Creo que no somos conscientes de lo que cerca que estamos de perderlo todo, más aún cuando permitimos que mi hijo y los otros tres mayores de edad de los 6 de Zaragoza entren en prisión, o las 6 de La Suiza, o ya antes los jóvenes de Altsasu, Alfon o Hassel que sigue preso por una canción, repetir todo esto no sirve de nada, repetirlo muchas veces cansa. Quizá deberíamos tomar nota de lo que el sistema nos da y lo que nos quita, echar cuentas, y calcular si nos merece la pena seguir buscando justicia en forma de limosna dentro de las instituciones o debemos organizarnos fuera de ellas, a pesar de ellas. Yo tengo la respuesta desde hace un par de meses. Cuando se formalizó que mi hijo entrara en prisión. Ocho minutos no me bastan.
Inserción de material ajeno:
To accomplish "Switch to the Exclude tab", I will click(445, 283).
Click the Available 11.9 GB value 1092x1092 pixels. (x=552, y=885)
Me falta el resto del día con Javitxu, con sus 24 horas disponible, como diría Kronos, para aprovechar los pequeños Kairós que pueda atrapar dentro de esta organización circular que nos propone Aión.
Sus leyes mordazas, sus cárceles, sus herramientas represivas, me sobran. Que desaparezcan ellas. Que se dibuje la danza humeante entre los rescoldos de las víctimas de sus incendios por el abuso de poder contra las gentes de izquierdas. Bueno, tiempo al tiempo.
Muchos ven pasar el tiempo en las manecillas de un Rolex y luego hacen política, pero es una forma de ver pasar el tiempo incompatible con la justicia social.
Ya no tengo mucho más que pedir, nos lo han denegado todo. No voy a hacer como si esto no hubiera pasado, como si no hubiera un responsable claro de que mi hijo se reduzca a una llamada de ocho minutos.
Cuando no tienes nada que perder, tampoco lo tienes que ganar. El indulto no es una petición, es una EXIGENCIA. Y cada minuto que los cuatro chavales siguen en la cárcel, nuestra democracia se resquebraja y queda expuesta, mañana quizá nadie salga a defenderla por no perder su tiempo en ella.